真っ先に行う方法で、配偶者に頼みます。 「呼び出されたから行ってくる、子供を頼む」と言うわけで、イメージしやすいと思います。 家族というチームにおいて、役割分担として行いやすい方法ですが、多用すると徐々に フェア感が薄れていく危険な方法でもあります。往々にしてお願いする側はすぐ忘れますが、頼まれた側は1.5倍増しで覚えているものなので、この感覚のズレが致命的なトラブルを発生させやすいです。
しかし、夜中の3時に熱が出ている子供の世話をしてくれる人は配偶者以外存在しないと思います。 一番手短な方法でもあると同時に、最終手段でもあり、できるだけ使用を控えることをおすすめします。
2。子供だけで自宅で待ってもらう。
ある程度大きい子供、例えば病気の中学生に枕元に飲み物や食べ物を置いて仕事に行くのはありでしょう。夜勤や当直で配偶者が不在といった時に自分が呼び出されたという状況も結構ありえると思います。
まだ試してはいないんですが、寝ている子供の枕元にデジタルデバイスでLINEなどをつなぎっぱなしにし、連絡を取れるようにしておく方法もあるかと思います。
3。 公的・民間サービスを利用する。
保育園が空いてる時間なら電話してみて、短時間でも預かってもらえないか頼んでみるのも良いでしょう。土日祝日の昼間だとやってみる価値はあるかと思いますが、人員の関係で断られても当然ではあります。
4。 親族にお願いする。
同居してる場合、家の近所の場合は可能かもしれません。ただ 突然預けられるのはかなり肉体的精神的に負担をかけるので、できるだけ避けたほうがいいと思います。
5。 病院の当直医や他の医師に対応の代行をお願いする。
呼び出しの内容によりますが、当直や病院にいる医師に対応をお願いする方法があります。 直接電話するか難しければスタッフ越しに連絡してもらい、僕はその後できるだけフォローアップの電話をするようにしています。また後日お会いした際に、必ずお礼を伝えます。以前お礼に手土産を買って行ったこともあります。
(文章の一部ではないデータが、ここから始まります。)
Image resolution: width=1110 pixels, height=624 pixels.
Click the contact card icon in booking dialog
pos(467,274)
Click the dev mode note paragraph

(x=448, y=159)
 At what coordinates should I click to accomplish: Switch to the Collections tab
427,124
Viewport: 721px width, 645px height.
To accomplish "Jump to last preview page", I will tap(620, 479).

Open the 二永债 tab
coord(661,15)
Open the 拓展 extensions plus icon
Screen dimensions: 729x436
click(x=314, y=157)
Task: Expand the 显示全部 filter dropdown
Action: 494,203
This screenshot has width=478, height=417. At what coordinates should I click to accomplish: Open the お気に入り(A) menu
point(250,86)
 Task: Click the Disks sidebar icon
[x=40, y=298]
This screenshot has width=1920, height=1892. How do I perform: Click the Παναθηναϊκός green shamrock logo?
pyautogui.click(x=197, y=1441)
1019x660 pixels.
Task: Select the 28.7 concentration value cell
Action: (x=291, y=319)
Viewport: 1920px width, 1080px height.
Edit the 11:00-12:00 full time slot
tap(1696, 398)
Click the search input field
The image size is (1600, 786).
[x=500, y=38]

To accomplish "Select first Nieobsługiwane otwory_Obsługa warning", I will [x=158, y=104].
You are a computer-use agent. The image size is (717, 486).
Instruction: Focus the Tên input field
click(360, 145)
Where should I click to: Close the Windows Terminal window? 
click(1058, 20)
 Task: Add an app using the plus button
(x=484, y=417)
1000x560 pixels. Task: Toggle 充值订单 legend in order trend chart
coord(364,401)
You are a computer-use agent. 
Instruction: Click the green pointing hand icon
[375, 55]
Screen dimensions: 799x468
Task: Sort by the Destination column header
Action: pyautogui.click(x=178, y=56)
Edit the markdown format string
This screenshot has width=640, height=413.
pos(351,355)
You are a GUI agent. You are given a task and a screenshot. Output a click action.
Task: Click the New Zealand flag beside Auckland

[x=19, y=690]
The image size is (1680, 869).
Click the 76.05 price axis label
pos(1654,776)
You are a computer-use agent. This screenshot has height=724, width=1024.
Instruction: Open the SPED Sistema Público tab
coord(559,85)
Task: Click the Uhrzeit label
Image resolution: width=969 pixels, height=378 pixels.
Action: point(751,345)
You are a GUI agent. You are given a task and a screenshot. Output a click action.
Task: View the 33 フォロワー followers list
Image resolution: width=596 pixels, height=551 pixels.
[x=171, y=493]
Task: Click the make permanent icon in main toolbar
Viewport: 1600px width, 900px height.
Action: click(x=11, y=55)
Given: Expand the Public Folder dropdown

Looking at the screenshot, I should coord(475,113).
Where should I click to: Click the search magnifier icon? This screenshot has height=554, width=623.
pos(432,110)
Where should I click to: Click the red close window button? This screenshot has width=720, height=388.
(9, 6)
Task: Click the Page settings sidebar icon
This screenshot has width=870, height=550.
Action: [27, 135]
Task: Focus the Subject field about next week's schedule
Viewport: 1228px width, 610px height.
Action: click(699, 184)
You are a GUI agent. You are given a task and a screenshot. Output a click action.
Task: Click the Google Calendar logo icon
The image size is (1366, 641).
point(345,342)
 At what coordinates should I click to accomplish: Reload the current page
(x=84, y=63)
これは以前学会で指摘されたのですが、外科の先生はこだわりが強く内科の医師が代わりにするとかえって迷惑をかけないかが心配との意見あり。自分自身を省みて反省しました。信念は大事ですが、普段からあまりこだわりが強い気難しい人と思われているのは、こういう場合あまり良いことではないでしょう。
6。 病院に子供を連れて行く。
コロナ時代にはできませんでしたが、実際にはこの対応しか無理なことが多いと思います。例えば幼稚園児の家庭で配偶者が当直中で患者さんが急変した場合、夜中の三時に一人で置いていくわけにいきません。それこそ背負っていくしかないかと思います。 子供は感染のブースターになる可能性があり、また安全管理上危険な方法であると思います。しかし他に方法を僕は思いつきません。ぜひ、こういう方法があるよ、というのをお教えいただければと思います。
チーム制・主治医交代制での対応が進んできて、素晴らしい方法と思います。僕もそれが最終的な形態になれば良いと思っています。ただチーム制はある程度スタッフの人数がいないと機能しないので中規模以上の病院でないと難しく、現状では上記のような対応が中心になって行われているのではないかと思います。
この呼び出しは非常に頭が痛い問題で、外科医師と話すと多くがこの呼び出しの問題に対応するために、配偶者に残業のない仕事、もしくは専業主夫/婦に専念をお願いしているようです。
この状況をどうにかしないと、 家族の人生にまで影響を及ぼす制約の多い職場と映り、成り手不足につながりえます(すでになってますが)。
もしくは結婚市場で、外科医の配偶者にだけはなりたくないということにもなるでしょう。